The median annual list price for newly launched pharmaceuticals in the United States has more than doubled over the past four years, reaching over $370,000 in 2024 compared to $180,000 in 2021, according to a Reuters analysis of 45 medicines. This sharp increase coincides with a significant shift in the pharmaceutical industry toward developing treatments for rare diseases, which typically command premium prices.
Rare Disease Focus Driving Price Increases
The percentage of drugs launched for orphan diseases—conditions affecting fewer than 200,000 Americans—rose to 72% in 2024 from 51% in 2019, according to data from the Iqvia Institute for Human Data Science. Over 40% of these orphan drug launches were specifically for cancer treatment.
This trend reflects the pharmaceutical industry's strategic pivot toward rare disease markets, where scientific advances in genomics have opened new treatment possibilities and regulatory incentives provide longer market exclusivity periods.
The most expensive new therapy launched in 2024 is Lenmeldy, developed by Orchard Therapeutics for metachromatic leukodystrophy, a rare genetic disorder. This gene therapy comes with a staggering price tag of $4.25 million for a one-time treatment. Another notable high-priced treatment is Zevra Therapeutics' Miplyffa for Niemann-Pick disease type C, which costs over $1 million annually.

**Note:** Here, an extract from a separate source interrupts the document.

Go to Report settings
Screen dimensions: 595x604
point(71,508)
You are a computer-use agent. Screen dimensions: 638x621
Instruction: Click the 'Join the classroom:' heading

Scientific Advances and Market Dynamics
Decoding of the human genome, completed in 2003, has enabled better understanding of the genetic and biological foundations of rare diseases, leading to significant advancements in targeted therapies. Pharmaceutical companies are leveraging these scientific breakthroughs to develop highly specialized treatments.
William Padula, professor of pharmaceutical and health economics at the University of Southern California, explained the economic rationale: "For years we've had pretty good technology and solutions for a lot of the common conditions that many people have, like high cholesterol, high blood pressure, and managing the more common forms of cancer. For rare diseases, there are fewer patients and therefore the price per course of treatment is going to go up."
Despite the high prices, Boston Consulting Group projects that the 2024 crop of drug launches will reach peak annual sales of $60 billion, significantly lower than past averages due to the absence of mega-blockbusters—drugs with annual sales above $10 billion.
Regulatory Landscape and Industry Response
The FDA approved 57 novel drugs last year, including seven new cell and gene therapies at the agency's biologic division. This robust pipeline of innovative therapies continues despite growing concerns about drug pricing.
The price increases have occurred even as the U.S. government attempts to rein in prescription costs. Drug pricing has become a populist issue, with calls for manufacturers to bring U.S. prices in line with other high-income nations that pay substantially less for the same medications.
The Pharmaceutical Research and Manufacturers of America, the leading industry trade group, defends these pricing strategies, arguing that focusing on list prices for drugs that treat rare diseases "misses the broader context of how these drugs contribute to overall prescription drug spending, healthcare costs and value to patients."
Access Challenges and Potential Solutions
Even when covered by insurance, these high-priced medications can remain out of reach for many patients due to substantial deductibles and co-insurance requirements.
Tinglong Dai, a professor at Johns Hopkins University's Carey Business School and an expert in healthcare analytics, suggests alternative pricing models could help address affordability issues. He advocates for a "Netflix model" of pricing where deals are facilitated between states and drug manufacturers to set prices, or approaches similar to European systems where panels of patients, experts, policymakers, and insurance companies collectively determine pricing.
"Right now, being covered doesn't mean you get it. You have to pay a lot in deductibles and insurance," Dai explained, adding that the U.S. needs a better pre-authorization process. "We make it unnecessarily complicated."
Future Outlook
Pharmaceutical companies maintain that their new medicines offer value beyond the price tag, including potential cost savings from fewer emergency room visits and hospital stays. With some gene therapies, there's even the possibility of a cure rather than ongoing treatment.
Industry experts also note that the current GLP-1 boom, exemplified by drugs like Ozempic, may be influencing research priorities. "Everyone is searching for the next Ozempic," said Dai, pointing out that the drug was developed for diabetes but now has much wider applications. He suggests other niche drugs could follow a similar path, with "spillway effects" that expand their use to treat additional conditions.
As scientific capabilities continue to advance, particularly in genomics and precision medicine, the trend toward developing high-priced treatments for rare diseases shows no signs of slowing—at least until there is progress in lowering the cost of developing new therapies or significant policy changes to address drug pricing.